Every once in a while we’re asked what is the best thing that Calgary area homeowner's can do to secure their air conditioning and heating system between their regular tune-ups? The answer is simple this; remember to change the heating and air conditioning air filter. Changing furnace and return air filters is crucial to the proper performance of your HVAC system, as well as your home's air quality. Research suggests that indoor air pollution is in the top five environmental health risks? We know it's the last thing on your mind, but this is really important stuff. Changing the air filters is not difficult for most Calgary homeowners, but there are usually two hurdles to actually completing this job:
- Understanding just how often to swap out your furnace or air conditioner filter.

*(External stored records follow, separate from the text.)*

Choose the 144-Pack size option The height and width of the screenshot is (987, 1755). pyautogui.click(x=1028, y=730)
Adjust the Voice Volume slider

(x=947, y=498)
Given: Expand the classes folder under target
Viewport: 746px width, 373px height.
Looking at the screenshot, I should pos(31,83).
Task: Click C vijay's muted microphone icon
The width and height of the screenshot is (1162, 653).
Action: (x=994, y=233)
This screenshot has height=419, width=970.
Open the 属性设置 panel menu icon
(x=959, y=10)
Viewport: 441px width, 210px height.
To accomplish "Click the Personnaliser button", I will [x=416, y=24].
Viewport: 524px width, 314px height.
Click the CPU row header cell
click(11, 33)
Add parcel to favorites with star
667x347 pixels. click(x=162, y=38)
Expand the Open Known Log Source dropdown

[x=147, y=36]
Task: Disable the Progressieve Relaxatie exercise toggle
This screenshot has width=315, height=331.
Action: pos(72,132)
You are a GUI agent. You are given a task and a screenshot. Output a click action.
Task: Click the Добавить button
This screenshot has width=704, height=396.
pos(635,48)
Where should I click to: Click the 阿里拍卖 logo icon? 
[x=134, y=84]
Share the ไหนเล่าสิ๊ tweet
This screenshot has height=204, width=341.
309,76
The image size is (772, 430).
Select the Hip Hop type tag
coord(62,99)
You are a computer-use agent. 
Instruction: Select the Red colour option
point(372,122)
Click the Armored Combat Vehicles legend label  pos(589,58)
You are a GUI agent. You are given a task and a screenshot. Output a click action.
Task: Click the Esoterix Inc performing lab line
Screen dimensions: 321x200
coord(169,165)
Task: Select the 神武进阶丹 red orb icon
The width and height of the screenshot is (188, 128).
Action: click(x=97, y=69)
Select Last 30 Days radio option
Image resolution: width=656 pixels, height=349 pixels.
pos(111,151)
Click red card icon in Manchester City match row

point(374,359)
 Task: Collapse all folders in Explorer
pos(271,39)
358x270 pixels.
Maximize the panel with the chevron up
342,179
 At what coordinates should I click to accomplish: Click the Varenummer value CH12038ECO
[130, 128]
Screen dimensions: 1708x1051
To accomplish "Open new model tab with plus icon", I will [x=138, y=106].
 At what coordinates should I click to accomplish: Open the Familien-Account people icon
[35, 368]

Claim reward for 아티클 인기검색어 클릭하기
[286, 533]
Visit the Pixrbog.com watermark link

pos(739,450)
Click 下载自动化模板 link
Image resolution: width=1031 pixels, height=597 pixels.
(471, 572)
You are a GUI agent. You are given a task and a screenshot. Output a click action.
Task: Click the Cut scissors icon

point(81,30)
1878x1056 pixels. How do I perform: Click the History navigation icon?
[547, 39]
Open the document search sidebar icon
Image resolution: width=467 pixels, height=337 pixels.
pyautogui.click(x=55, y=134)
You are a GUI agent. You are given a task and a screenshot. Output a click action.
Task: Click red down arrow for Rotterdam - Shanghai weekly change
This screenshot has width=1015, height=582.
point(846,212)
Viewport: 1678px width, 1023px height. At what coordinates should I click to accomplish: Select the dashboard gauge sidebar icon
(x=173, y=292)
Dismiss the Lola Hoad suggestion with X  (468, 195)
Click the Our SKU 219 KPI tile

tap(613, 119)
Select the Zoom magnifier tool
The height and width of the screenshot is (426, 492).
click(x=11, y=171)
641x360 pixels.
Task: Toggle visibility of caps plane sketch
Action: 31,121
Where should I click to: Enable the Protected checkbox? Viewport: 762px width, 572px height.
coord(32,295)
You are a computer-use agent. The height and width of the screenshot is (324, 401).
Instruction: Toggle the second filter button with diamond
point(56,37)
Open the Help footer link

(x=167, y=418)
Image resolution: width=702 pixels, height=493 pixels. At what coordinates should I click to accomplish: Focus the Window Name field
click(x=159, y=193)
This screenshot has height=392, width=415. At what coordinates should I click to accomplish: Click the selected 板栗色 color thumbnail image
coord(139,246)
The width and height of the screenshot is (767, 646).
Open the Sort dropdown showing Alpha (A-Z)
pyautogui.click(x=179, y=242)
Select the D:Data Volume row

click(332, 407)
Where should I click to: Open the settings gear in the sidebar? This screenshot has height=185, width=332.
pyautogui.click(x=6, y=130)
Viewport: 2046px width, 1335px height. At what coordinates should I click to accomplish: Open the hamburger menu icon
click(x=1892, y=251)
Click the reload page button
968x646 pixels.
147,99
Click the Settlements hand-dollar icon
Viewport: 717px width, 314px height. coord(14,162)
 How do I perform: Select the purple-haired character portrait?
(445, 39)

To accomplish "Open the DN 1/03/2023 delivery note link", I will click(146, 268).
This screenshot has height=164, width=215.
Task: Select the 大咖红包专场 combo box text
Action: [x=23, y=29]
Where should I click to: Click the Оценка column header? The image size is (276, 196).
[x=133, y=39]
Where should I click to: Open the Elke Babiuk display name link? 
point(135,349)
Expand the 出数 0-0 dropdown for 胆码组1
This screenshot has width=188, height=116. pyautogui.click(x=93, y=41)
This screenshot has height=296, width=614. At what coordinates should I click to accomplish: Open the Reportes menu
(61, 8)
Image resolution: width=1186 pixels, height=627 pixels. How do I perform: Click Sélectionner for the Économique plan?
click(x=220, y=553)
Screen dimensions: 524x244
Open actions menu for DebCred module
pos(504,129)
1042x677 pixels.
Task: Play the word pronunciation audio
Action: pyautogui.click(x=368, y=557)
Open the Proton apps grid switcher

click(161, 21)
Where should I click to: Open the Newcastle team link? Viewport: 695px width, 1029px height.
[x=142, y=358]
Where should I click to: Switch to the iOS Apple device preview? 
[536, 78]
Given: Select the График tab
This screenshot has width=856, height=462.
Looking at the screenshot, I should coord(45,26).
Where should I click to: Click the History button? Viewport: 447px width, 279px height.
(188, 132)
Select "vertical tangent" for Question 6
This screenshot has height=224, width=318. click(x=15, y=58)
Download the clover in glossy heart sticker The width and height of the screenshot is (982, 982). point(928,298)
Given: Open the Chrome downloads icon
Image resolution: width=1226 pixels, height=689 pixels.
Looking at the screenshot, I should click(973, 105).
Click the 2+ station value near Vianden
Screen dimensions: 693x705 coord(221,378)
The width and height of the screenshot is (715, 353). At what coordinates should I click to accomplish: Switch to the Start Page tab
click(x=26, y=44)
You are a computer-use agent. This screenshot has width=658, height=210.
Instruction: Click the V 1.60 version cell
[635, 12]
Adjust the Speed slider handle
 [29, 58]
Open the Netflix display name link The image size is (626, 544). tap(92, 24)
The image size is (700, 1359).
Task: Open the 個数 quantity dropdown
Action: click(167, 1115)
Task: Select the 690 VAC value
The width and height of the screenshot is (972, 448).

- Remembering to change air filters when needed.
When To Change Your Air Filters
Most filters have a printed "expiration" date on the packaging. It may say "Lasts up to 3 months" or "Change filter every 90 days". Look around at the store and you should see that some are meant to only last a month, while other manufacturers (like Honeywell) have released media air cleaners with filters meant to be swapped once every 6-12 months. The norm seems to be once every 3 months for most higher quality filters, but we have a rule of thumb that we recommend our friends and family to go by. If they're dirty, change them! A dirty air filter can add or cause damage to expensive parts, like your compressor, so it's better to change it out more often than neglect it. If you want to listen to the manufacturer's recommended limit, we suggest marking the date on the filter when you swap it out, and programming a reminder for yourself in your phone or on a calendar. Also be aware that your filter manufacturer may have a different recommendation from your HVAC system manufacturer.
Deciding how often to change your air filters hinges on several factors:
- The type of air filter you are using
- The overall air quality of your Calgary area home
- Pets – Cats, dogs, birds, etc.
- Number of occupants in the house
- General air pollution in the Calgary area or construction taking place nearby
For your standard 1"-3" air filters, the OEM specs basically tell you to change them every 30-60 days, which is in fact a great rule of thumb. However, general rules aren't always for everybody. If you put up with light to moderate allergies, you may need to upgrade the air filter or change them even more regularly than OEM specifications. On the other hand, if you're in a remote area, own a less occupied home (like a vacation home) or an area with little auto traffic, changing your air filter every 12-months may be quite sufficient. Why should you factor in your pets? They have a tendency to shed, which can clog your air filter fast. Clearly, the air filter is just doing its job by capturing pet hair and dander, but extremely dirty filters can cause seriously reduced HVAC performance.
- Infrequently occupied home or single occupant homes without pets or allergies: Change 6-12 months
- Typical suburban home without pets: Change every 90 days
- Add a dog or cat: Change every 60 days
- Multiple pets or have allergies: Change every 30-45 days
How To Remember To Change Your Air Conditioner's Air Filters
It's simple; sign up for the Service Experts Email Club. When you do, you can elect to receive (or not) great email coupons and newsletters with a lot of tips and discounts on AC repairs and tune-ups. Also, your email subscription preferences let’s you set a reminder to change your Calgary area home's air filter every 30, 60, 90, 120 or 365 days, or a specific date of your choice.
How to replace your return air filter
Most of us know how to replace the air filter in their unit, but some homes have an additional filter in the return vent. Whether you have one or not is dependent on the HVAC manufacturer's recommendation. Your system is made to handle a certain amount of pressure in your house, and the more filters you have the fiercer the blower motor works, which can reduce the lifespan of your system if it isn't designed for it. Finding out whether you have a return filter and replacing it is simple:
- Locate your return air vents.
- Some covers have screws and some have tabs. Unscrew or pull tabs to pull off the wall.
- Check for a filter. If one is in place, pull it out and note the size.
- Verify the filter type is the one recommended by the manufacturer.
- If filter is dirty, replace with the manufacturer's recommended filter of the same size and type.
Crazy as it may seem, filters can really alter your home's airflow, which is why we recommend asking the manufacturer. A higher quality HEPA filter that is designed to catch finer dust will restrict airflow more than a cheaper filter. With restricted airflow comes more pressure on your system, so you ought to verify that your HVAC system was built to handle it. Otherwise, you could experience uneven heating and cooling efficiency in your home, and HVAC parts may break down much faster than the standard.